5. The correct law of the subject, if I may say.so with respect, was laid down in State of Bihar v. Hari Mishra and Anr. , in paragraph 3. In regard to the legality or propriety of initiating a proceeding under Section 145 of the Code during the pendency of a civil suit, Anant Singh, J., with whom G.N. Prasad, J agreed laid down as follows;
The fact that any title suit pending, although it is disputed that the facts of the title suit were the same, will make no difference in the legal position. It will not absolve the Magistrate of the necessity of proceeding in the manner as provided in Sections 145 and 146 of the Code of Criminal Procedure. The pendency of a title suit between the same parties and with respect to the same properties is no bar to the launching of a subsequent proceeding under Section 145, Criminal Procedure Code, if there be any apprehension of breach of peace in the meantime, and once such a proceeding is drawn up, it has to be disposed of according to law, unless the Magistrate would decide to stay the proceeding till the disposal of the title suit. The decision in the title suit instituted before the drawing up of any subsequent proceeding under Section 145 of the Code of Criminal Procedure would not affect the decision in the subsequent proceeding under Section 145, Criminal Procedure Code, if the decision in such a proceeding came later than the decision in this title suit.

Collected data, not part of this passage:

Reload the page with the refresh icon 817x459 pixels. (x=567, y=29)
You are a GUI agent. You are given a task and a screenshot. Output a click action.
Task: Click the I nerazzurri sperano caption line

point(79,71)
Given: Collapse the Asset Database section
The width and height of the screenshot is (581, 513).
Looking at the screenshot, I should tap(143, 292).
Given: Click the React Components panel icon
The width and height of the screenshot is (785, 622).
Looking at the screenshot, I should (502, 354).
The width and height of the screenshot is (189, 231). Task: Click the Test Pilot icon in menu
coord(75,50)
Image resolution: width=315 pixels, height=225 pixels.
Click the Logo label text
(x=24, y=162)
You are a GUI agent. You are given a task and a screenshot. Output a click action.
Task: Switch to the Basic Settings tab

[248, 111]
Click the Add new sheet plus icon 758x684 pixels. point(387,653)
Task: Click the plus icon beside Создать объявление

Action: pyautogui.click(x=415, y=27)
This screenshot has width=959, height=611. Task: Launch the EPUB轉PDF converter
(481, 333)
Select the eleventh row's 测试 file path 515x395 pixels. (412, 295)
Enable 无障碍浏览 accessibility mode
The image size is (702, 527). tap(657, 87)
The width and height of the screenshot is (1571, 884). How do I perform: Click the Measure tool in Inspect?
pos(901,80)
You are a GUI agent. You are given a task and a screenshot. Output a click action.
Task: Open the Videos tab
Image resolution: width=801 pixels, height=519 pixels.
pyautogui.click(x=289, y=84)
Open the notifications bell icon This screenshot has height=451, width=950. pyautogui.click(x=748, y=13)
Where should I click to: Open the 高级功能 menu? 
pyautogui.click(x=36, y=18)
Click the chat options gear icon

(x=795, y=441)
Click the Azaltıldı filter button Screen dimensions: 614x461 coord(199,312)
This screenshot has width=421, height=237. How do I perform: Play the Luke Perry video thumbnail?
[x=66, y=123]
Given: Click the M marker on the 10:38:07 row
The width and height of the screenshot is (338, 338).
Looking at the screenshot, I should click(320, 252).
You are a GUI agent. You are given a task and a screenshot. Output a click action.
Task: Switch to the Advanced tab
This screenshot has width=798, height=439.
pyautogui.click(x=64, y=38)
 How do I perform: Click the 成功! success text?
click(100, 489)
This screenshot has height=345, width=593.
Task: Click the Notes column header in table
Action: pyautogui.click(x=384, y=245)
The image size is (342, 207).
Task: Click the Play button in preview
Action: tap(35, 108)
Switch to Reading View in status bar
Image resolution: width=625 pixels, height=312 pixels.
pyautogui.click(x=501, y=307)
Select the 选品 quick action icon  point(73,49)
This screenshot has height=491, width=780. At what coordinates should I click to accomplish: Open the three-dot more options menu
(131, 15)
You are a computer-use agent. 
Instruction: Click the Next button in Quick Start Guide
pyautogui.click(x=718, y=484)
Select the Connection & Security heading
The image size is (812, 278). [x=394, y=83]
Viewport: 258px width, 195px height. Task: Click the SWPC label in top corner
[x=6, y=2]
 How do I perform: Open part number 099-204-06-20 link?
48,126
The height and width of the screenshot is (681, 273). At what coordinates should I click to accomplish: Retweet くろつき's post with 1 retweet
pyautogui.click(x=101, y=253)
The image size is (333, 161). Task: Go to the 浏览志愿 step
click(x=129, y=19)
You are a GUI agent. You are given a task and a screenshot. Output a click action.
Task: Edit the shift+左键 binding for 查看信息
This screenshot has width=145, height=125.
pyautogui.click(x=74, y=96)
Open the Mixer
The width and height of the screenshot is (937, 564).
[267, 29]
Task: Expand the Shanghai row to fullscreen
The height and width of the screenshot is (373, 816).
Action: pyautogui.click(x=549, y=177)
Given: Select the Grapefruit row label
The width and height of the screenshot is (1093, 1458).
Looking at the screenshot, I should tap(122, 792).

I am in complete agreement with the law laid down by Anant Singh, J. The observations of Anant Singh, J. were quoted with approval in Jalim Mian v. Raghunath Prasad 1978 P.L.J.R. 69., The decision of the Supreme Court in Sajjan Singh son of Jagan Nath Singh v. Sajjan Singh son of Bhairu Singh 1970 Unrep.,Judg., S.C. Vol. 2,p.75., is also apt. That was a case of a proceeding under Section 145 of the Code in which the lands had been attached in terms of Section 145(4) of the Code of Criminal Procedure, 1898. While the proceeding was pending, one of the parties instituted a civil suit for permanent injunction against the other party. A temporary injunction was granted by the Civil Court. Thereafter the plaintiff in the civil suit filed an application before the Magistrate for staying the said proceeding as well as for restraining the receiver appointed by the Criminal Court from taking possession of house. The learned Magistrate rejected the prayer to stay the proceeding on the ground of pendency of a civil suit. Revision before the High Court met a similar fate. The plaintiff thereafter moved the Supreme Court against the order of the Sub-Divisional Magistrate refusing to stay the proceeding under Section 145 of the Code as well as for restraining the receiver from taking possession over a house. Upon these facts the Supreme Court directed the Sub-Divisional Magistrate to dispose of the proceeding under Section 145 of the Code expeditiously. The matter of the receiver taking possession of the house was left to the discretion of the learned Magistrate. The Supreme Court in express words did not lay down any maxim of law, yet it did not quash or stay the proceeding under Section 145 of the Code. It can, therefore, certainly be deduced therefrom that a proceeding under Section 145 of the Code during the pendency of a civil suit is not unknown to law. For all these reasons, I am of the view, that the initiation of the instant proceeding under Section 145 of the Code was not barred on account of the pendency of the civil suit between the parties. Whether the pendency of a civil suit affects the existence of apprehension of breach of the peace is a matter to be considered and decided by a Magistrate. No uniform rule of law can be laid down. It will be judged from the circumstance of each case.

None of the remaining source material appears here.